Mixup is a regularization technique that generates new training data via convex combinations of randomly paired input vectors and their targets. By training on these synthetic interpolations, the model is forced to transition linearly between classes, which reduces oscillations, memorization of corrupt labels, and adversarial vulnerability in deep neural networks.
Glossary
Mixup

What is Mixup?
Mixup is a data-agnostic augmentation strategy that constructs virtual training examples by linearly interpolating both raw input samples and their corresponding one-hot encoded labels, enforcing smoother decision boundaries.
In the context of radio frequency machine learning, Mixup is applied directly to raw in-phase and quadrature (IQ) samples. This encourages the network to learn continuous manifolds of signal transformations, improving model generalization under varying channel conditions without requiring explicit physics-based channel impairment simulation.
Key Characteristics of Mixup
Mixup is a domain-agnostic data augmentation strategy that constructs virtual training examples through linear interpolation of input vectors and their one-hot encoded labels, enforcing smoother decision boundaries.
Convex Combination Mechanism
Mixup generates a new training sample (x̃, ỹ) by taking a convex combination of two random samples from the training batch. The mixing coefficient λ is sampled from a Beta(α, α) distribution, typically with α ∈ [0.1, 0.4]. For RF data, this operates directly on raw IQ samples: x̃ = λ * x_i + (1 - λ) * x_j. The label is mixed identically: ỹ = λ * y_i + (1 - λ) * y_j. This forces the model to transition linearly between classes rather than making abrupt, brittle decisions.
Manifold Smoothing Effect
By training on interpolated signal examples, Mixup penalizes models that oscillate sharply between RF classes. The technique minimizes the vicinal risk rather than the standard empirical risk, effectively imposing a regularization constraint that the model's output should change linearly between any two training points. This is particularly valuable for automatic modulation classification where signal constellations exist on a continuous manifold and adversarial perturbations exploit sharp decision boundaries.
Label Smoothing via Interpolation
Unlike standard augmentation that preserves hard one-hot labels, Mixup produces soft targets that represent the proportional membership of the synthetic sample to each source class.

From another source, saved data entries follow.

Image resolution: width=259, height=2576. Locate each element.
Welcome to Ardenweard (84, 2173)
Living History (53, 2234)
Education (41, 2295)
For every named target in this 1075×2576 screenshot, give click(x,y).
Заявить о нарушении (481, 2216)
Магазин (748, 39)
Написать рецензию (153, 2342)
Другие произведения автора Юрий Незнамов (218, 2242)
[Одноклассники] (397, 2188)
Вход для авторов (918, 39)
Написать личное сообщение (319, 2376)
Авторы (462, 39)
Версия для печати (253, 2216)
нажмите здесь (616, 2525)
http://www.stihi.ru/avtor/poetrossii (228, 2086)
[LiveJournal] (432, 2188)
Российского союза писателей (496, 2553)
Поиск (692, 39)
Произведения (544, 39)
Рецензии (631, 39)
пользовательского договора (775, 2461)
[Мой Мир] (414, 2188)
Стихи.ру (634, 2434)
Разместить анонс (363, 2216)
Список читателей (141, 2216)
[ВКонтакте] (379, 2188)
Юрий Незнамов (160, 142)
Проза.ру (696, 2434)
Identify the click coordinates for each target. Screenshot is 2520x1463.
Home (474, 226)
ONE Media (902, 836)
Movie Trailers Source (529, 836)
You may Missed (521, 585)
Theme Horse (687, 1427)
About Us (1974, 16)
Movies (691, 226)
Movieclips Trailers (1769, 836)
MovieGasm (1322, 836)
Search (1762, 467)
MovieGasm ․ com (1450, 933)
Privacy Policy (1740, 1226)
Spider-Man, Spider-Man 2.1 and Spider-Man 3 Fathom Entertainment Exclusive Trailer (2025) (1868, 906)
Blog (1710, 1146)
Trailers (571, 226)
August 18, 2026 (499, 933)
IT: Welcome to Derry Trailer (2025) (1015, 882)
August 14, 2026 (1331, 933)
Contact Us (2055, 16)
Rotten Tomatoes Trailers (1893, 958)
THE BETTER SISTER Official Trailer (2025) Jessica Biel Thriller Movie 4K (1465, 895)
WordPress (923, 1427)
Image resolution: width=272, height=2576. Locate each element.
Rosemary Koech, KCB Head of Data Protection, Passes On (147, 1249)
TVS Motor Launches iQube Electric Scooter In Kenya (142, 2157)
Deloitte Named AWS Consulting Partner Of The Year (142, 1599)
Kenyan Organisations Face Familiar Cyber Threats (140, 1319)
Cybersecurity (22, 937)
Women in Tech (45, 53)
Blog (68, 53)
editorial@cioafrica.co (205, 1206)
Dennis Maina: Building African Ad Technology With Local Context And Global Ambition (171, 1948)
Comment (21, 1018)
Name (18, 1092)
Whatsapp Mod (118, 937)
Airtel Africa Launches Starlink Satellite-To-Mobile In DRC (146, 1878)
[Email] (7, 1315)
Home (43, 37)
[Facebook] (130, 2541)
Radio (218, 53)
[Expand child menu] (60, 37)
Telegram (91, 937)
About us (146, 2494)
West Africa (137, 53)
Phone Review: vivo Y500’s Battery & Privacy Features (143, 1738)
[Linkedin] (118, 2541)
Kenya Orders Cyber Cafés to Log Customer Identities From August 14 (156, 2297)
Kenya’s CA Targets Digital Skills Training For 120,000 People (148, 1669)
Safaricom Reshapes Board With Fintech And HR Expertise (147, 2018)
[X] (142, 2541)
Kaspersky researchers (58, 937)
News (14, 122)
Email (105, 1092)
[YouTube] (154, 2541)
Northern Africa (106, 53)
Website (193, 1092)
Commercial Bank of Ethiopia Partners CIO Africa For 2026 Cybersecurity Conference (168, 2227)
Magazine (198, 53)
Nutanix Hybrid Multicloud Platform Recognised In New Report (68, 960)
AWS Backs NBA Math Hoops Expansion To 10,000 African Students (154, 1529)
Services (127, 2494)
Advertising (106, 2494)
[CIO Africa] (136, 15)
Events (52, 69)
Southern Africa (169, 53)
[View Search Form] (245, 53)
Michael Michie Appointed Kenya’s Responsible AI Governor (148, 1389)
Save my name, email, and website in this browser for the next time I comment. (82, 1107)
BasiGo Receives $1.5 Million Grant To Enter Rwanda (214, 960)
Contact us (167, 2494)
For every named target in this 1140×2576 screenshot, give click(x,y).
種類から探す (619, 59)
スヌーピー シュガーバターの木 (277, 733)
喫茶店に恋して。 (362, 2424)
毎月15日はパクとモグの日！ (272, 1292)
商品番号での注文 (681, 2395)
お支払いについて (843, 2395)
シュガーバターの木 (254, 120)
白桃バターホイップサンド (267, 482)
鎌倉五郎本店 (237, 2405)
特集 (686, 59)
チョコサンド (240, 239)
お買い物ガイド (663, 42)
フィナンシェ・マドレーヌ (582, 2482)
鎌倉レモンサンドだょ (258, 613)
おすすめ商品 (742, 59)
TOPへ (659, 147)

For a two-class mix with λ=0.7, the label becomes [0.7, 0.3] rather than [1, 0]. This implicit label smoothing reduces model overconfidence and has been shown to improve calibration in RF fingerprinting tasks where emitter identities exist on a spectrum of hardware similarity.
Adversarial Robustness Enhancement
Mixup-trained models demonstrate significantly improved resilience against adversarial attacks on RF systems. By learning to behave linearly in the vicinity of training samples, the model's gradient is smoothed, reducing the effectiveness of gradient-based evasion attacks such as the Fast Gradient Sign Method (FGSM). In electronic warfare contexts, this means a Mixup-trained signal classifier is less likely to be fooled by carefully crafted jamming waveforms designed to cross decision boundaries.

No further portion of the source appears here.